+++ Exercise material +++

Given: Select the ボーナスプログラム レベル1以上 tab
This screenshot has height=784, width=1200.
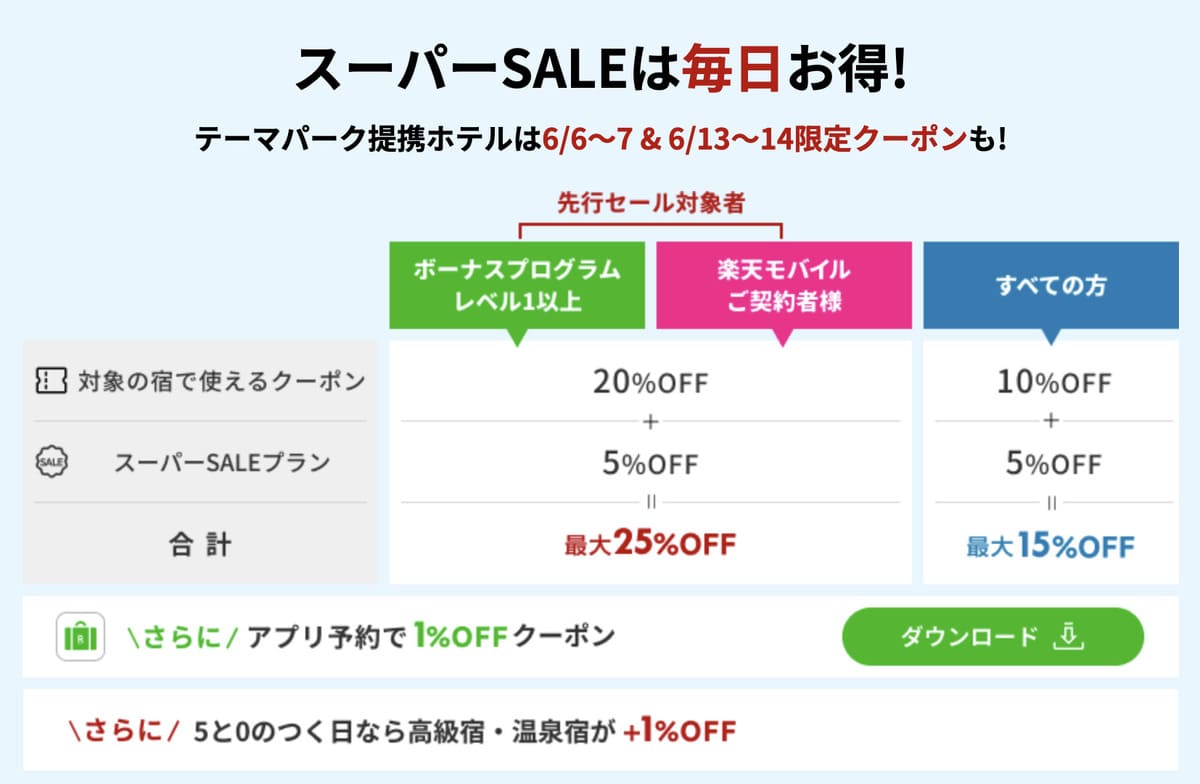Looking at the screenshot, I should (517, 285).
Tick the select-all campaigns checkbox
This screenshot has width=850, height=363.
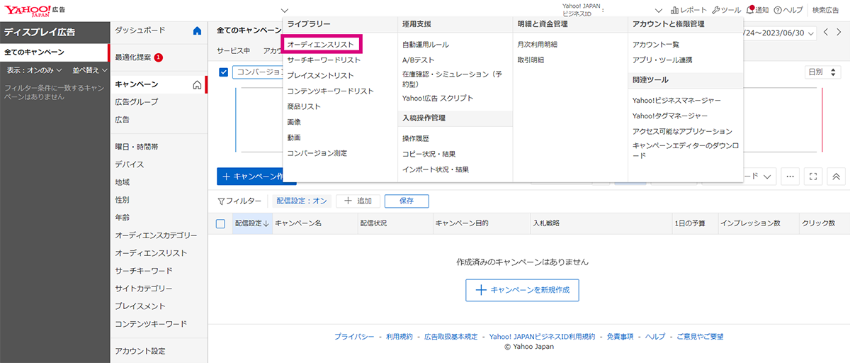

+++

Please transcribe, word for word, every line from the one containing "Tick the select-all campaigns checkbox" through the last line of the records, both included, and leave the pictures out.

Tick the select-all campaigns checkbox
This screenshot has width=850, height=363.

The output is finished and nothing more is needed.